My name is Leire and I’m a first year student at Glasgow Uni. I come from San
Sebastian in the Basque Country, one of the zones most affected by Coronavirus in Spain.
I’m home right now; I flew back on the last plane from Edinburgh, 4 days after Spain
installed a nationwide lockdown. I won’t go into too much detail on my weeks before
leaving Glasgow because I imagine many are familiar: leaving my whole life behind on less than a week’s notice, packing up everything I own in case I’m not in Glasgow to vacate halls, having to say goodbye to all of my friends with no way of knowing when I’ll see them again.
The lockdown has been in place for just over two weeks (as of the 30th of March)
and everything is deserted. The rules of the lockdown are simple: every business except for those considered essential (mostly just supermarkets and pharmacies) are closed, and
people can only go out for a limited number of things, such as grocery shopping or walking the dog. This is confirmed to extend for at least one month (starting the 15th of March), but people expect it’ll be even longer.

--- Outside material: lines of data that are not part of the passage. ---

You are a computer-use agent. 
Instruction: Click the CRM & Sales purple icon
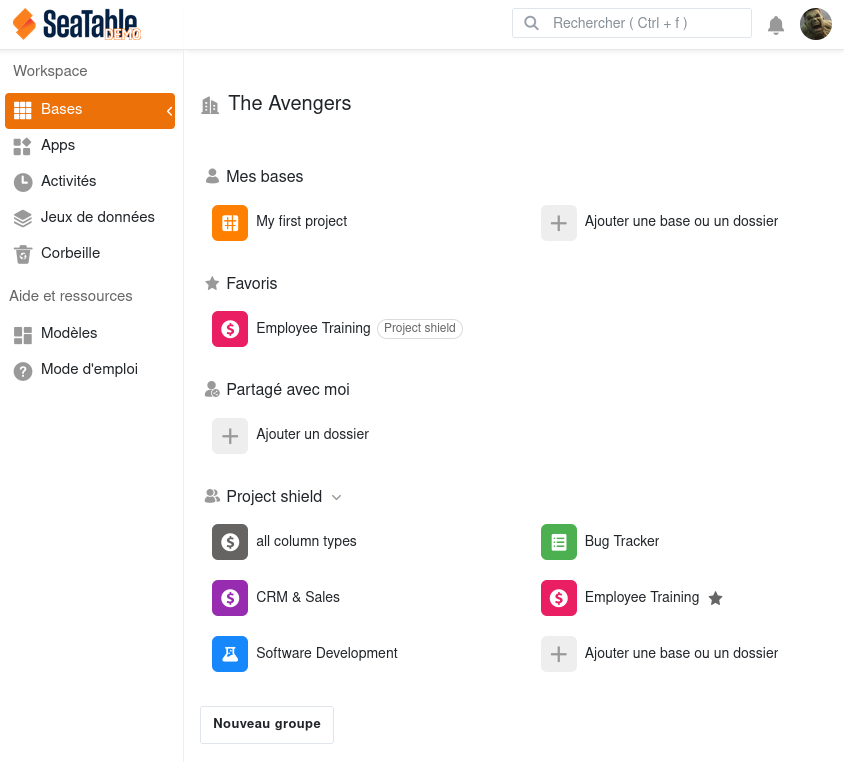230,598
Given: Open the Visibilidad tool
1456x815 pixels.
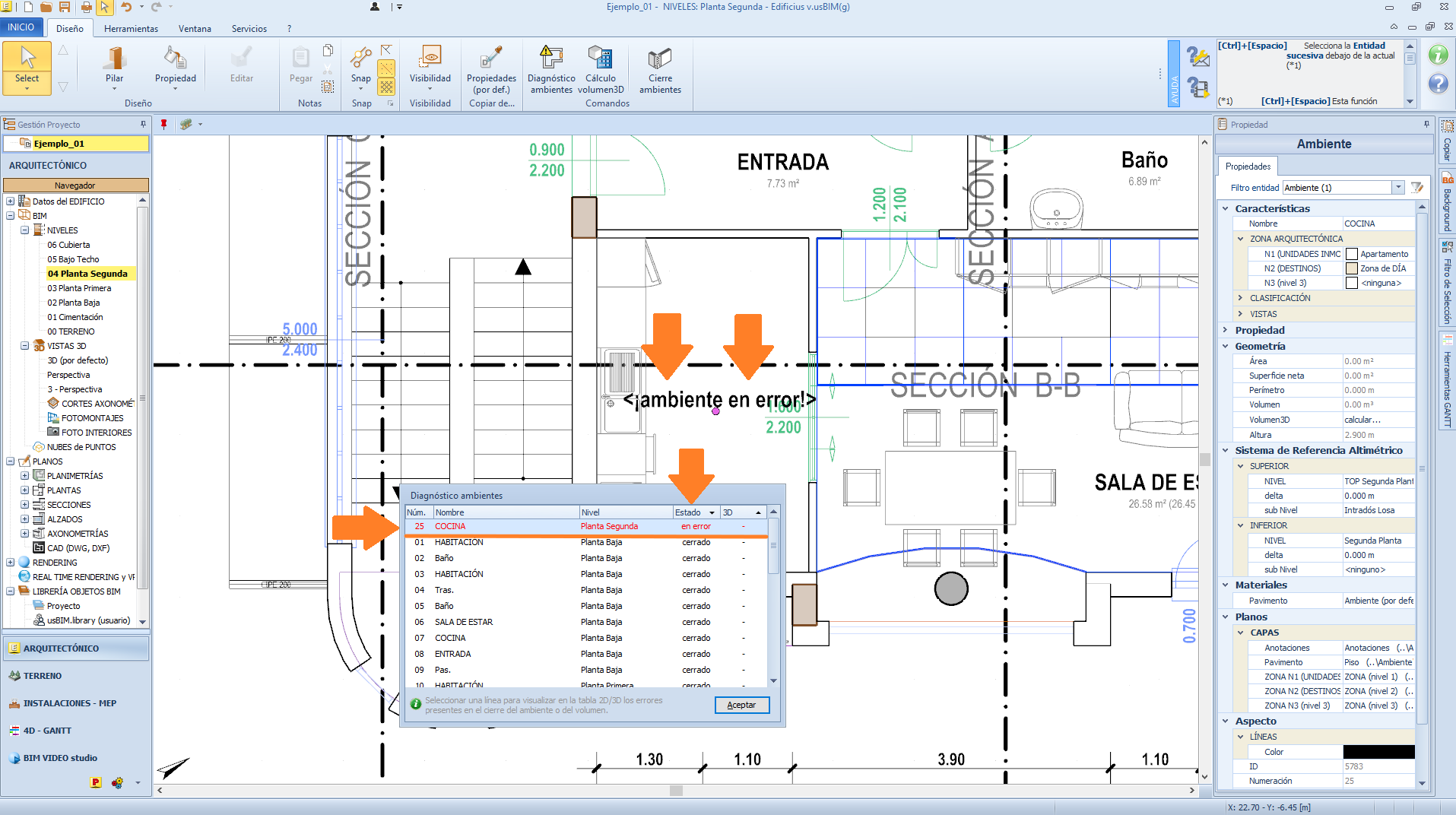Looking at the screenshot, I should (430, 59).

Everyday quarantine life also has its quirks, as many of us around the world now
know but never could have anticipated two weeks ago. People queue outside of
supermarkets in order to limit the number of people inside; they stay a metre away from each other, and when it’s time to shop, they do so using gloves. Army tanks roam the
streets here, fining anyone who can’t justify being outside. People are allowed to walk their dogs but they have to do so alone, and aren’t allowed to interact with anyone in the street. Most medical procedures not related to coronavirus (like tests or surgeries) are being postponed. The internet is plagued with videos of toddlers struggling to understand why they can’t go to the park.

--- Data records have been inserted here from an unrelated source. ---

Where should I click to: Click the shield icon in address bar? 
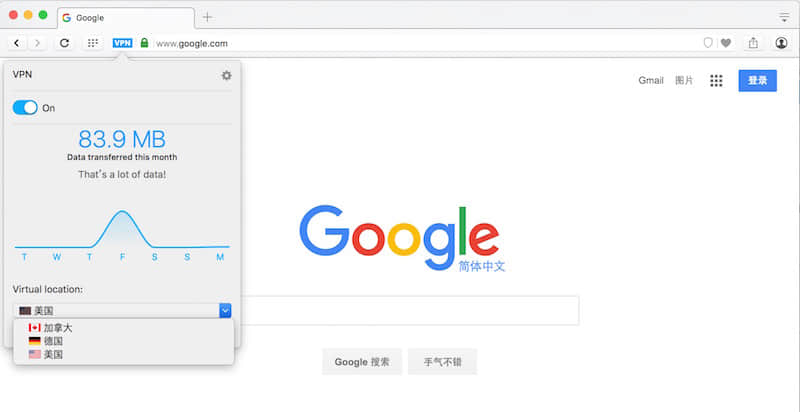(708, 43)

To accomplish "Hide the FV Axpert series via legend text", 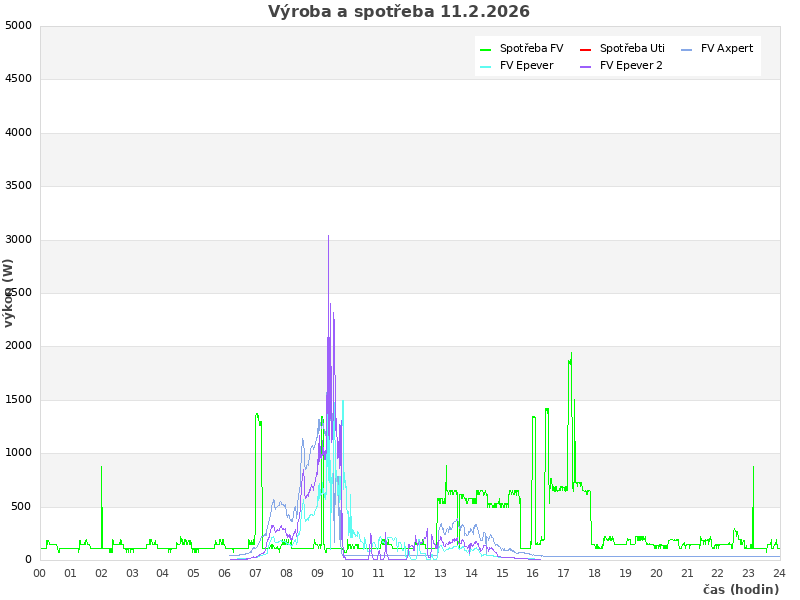I will point(727,49).

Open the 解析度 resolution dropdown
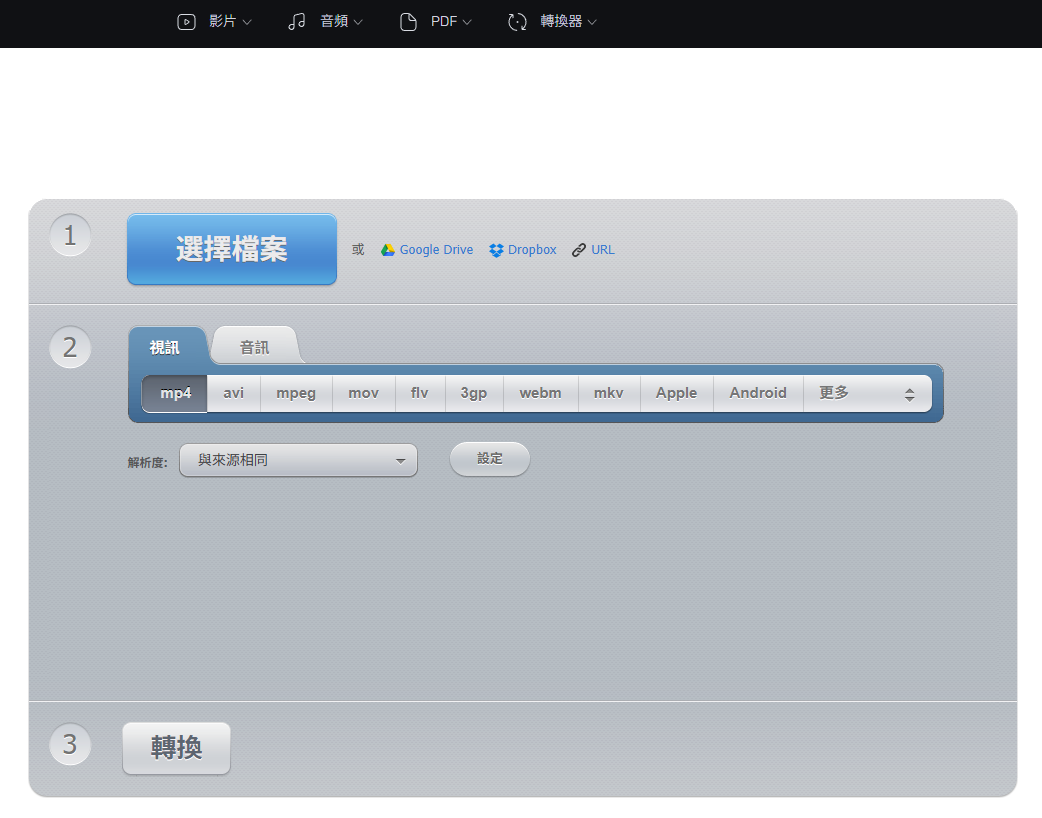[x=298, y=459]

And it seems like it’s only getting worse. As of Monday, 26 March, Spain has almost
60,000 infected people, making it the 4th most infected country, and has surpassed China in number of deaths. The President is rumoured to have coronavirus (seeing as his wife has it), and many other politicians are confirmed to have it. Hospitals are on the brink of collapse, and it seems like the trouble has barely started. COVID-19’s long incubation process means that people infected 14 to 21 days ago (when quarantine still was not in effect, and people mingled as usual) will start showing symptoms. People who formerly parroted “I’m not afraid of the virus, I’m just afraid of the hysteria,” are now starting to realize them and their loved ones are also at risk.

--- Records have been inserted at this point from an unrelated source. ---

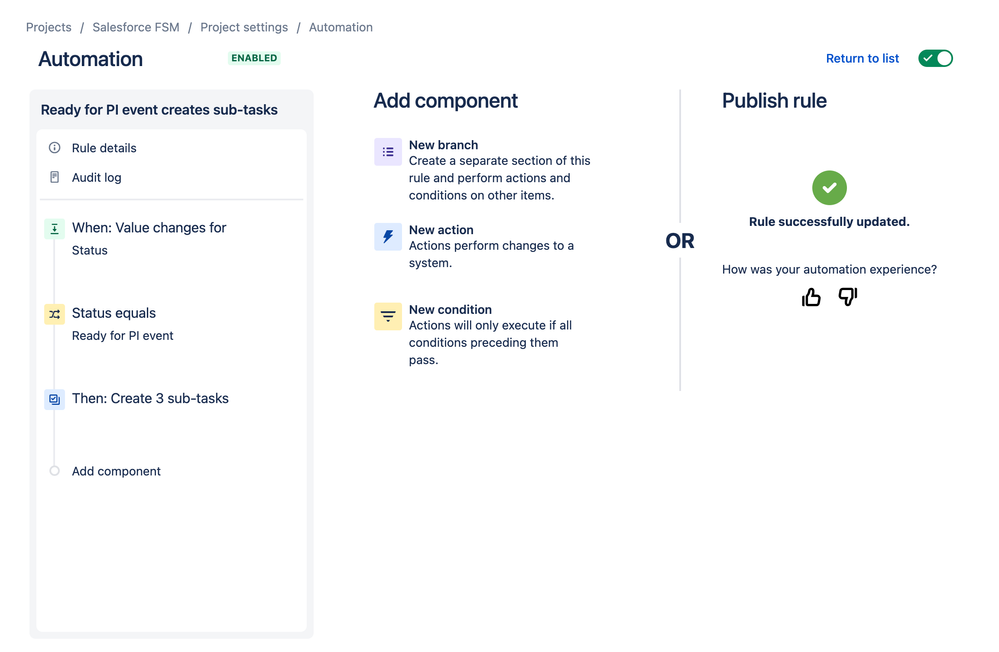Click the Add component circle node
This screenshot has width=999, height=652.
pyautogui.click(x=55, y=471)
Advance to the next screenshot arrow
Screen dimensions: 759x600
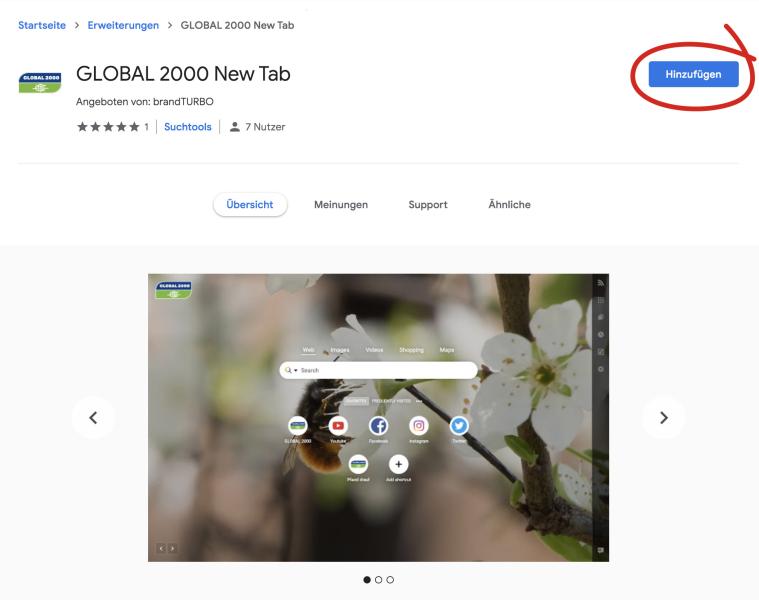(x=664, y=417)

But through the bleak reality of a pandemic and a quarantine, there are also
beautiful displays of humanity. Every night at 8 p.m., religiously, the entire country stops
what they’re doing and claps and cheers out of their windows to show support for the
people that support us through this crisis – the supermarket workers, the cleaners, the
doctors and nurses. Windows, balconies and terraces have become essential to a
community life more bustling than ever. People organize street-wide games of bingo, they put on dance parties, do gymnastics or play “I spy”. The two toddlers who live on the apartment block across the street from my house have decorated their balcony with
drawings and a sign saying “hello”, and they wave at me every time they see me. So does
the elderly man who walks around his terrace every morning, the man opposite who plays the guitar for the whole neighbourhood, and the middle-aged ladies who sunbathe even in the chilly Basque spring.
We don’t know what’s going to happen. We don’t know how many more are going
to die; if we’ll get to see spring; how this is going to affect the economy or when we’ll get
normal life back. And people are terrified. But these little shows of community help make the seemingly endless stretch of quarantine days special, almost pleasant. They help me believe that we’ll get out of this together, helping each other, caring for each other, using solidarity and community as tools to propel us forward. And I know once this crisis is finally over, that we’ll have retained these lessons, and we’ll emerge with more respect towards essential workers, more involved in our community, more willing to help those of us who are the most vulnerable; overall, we’ll emerge kinder.